Officials in New York and New Jersey have decided any medical professional returning to their states after working with Ebola patients in West Africa should be quarantined, involuntarily if necessary, for 21 days. That is the incubation period for the Ebola virus.
State officials’ decision came after a doctor who had worked in Africa with Ebola patients returned home from New York, alerting no one of his situation. A few days after arriving, he came down with Ebola. Fortunately, it appears his contact with other people was limited.
Also contributing to the New York and New Jersey officials’ decision may have been the situation involving two Texas nurses. Both have recovered after bouts with Ebola, which they contracted while treating a?Liberian man who died of the disease in a Dallas hospital.
Obama has refused to take a logical step in keeping Ebola from spreading in this country – restricting entry into the United States of people coming here from West Africa, where the disease has killed more than 5,000 people. Now, he criticizes the quarantine program, claiming it is unscientific.
He has allies, including some in the media. One news organization, in a suggested headline for a story on the situation, proclaimed, “Ebola quarantine policies spread, despite science.”

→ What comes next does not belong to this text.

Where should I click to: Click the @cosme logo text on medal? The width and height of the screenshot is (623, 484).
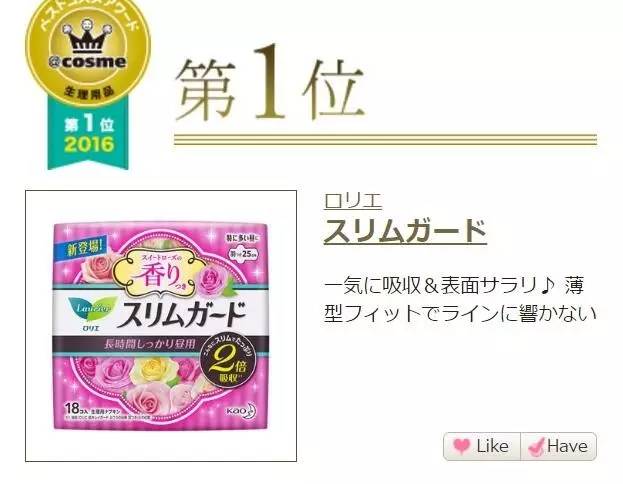(88, 62)
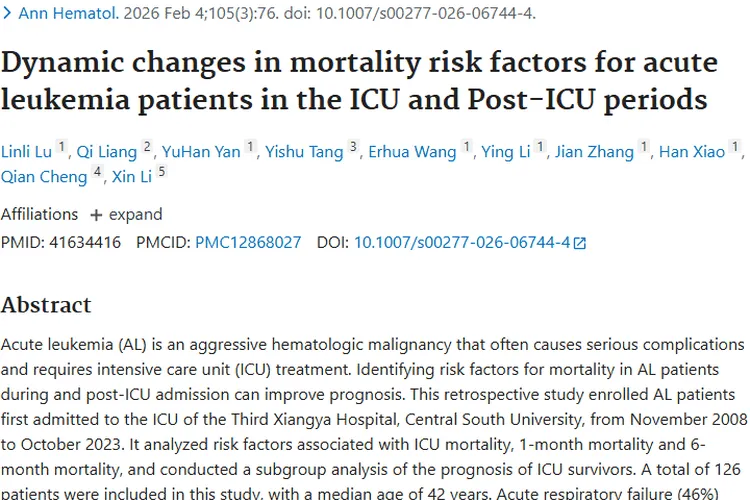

Let us be clear: Quarantines are the science-based approach to containing the spread of a very dangerous infectious disease.
Army generals agree.
Hundreds of U.S. military personnel are in West Africa, helping to build facilities for treatment of Ebola patients. Army officials announced Monday any members of that branch returning from West Africa will be isolated for 21 days before being allowed to return home. A major general and his 11-person staff already are under quarantine in Italy.
Perhaps the politics and diplomacy of Ebola are not settled. It may be the national Ebola coordinator chosen by the president – a man with no medical or crisis management experience who served as a political aide to two vice presidents – can handle that.
The science is settled, however. Denying that, as Obama does, risks a full-blown Ebola epidemic in the United States.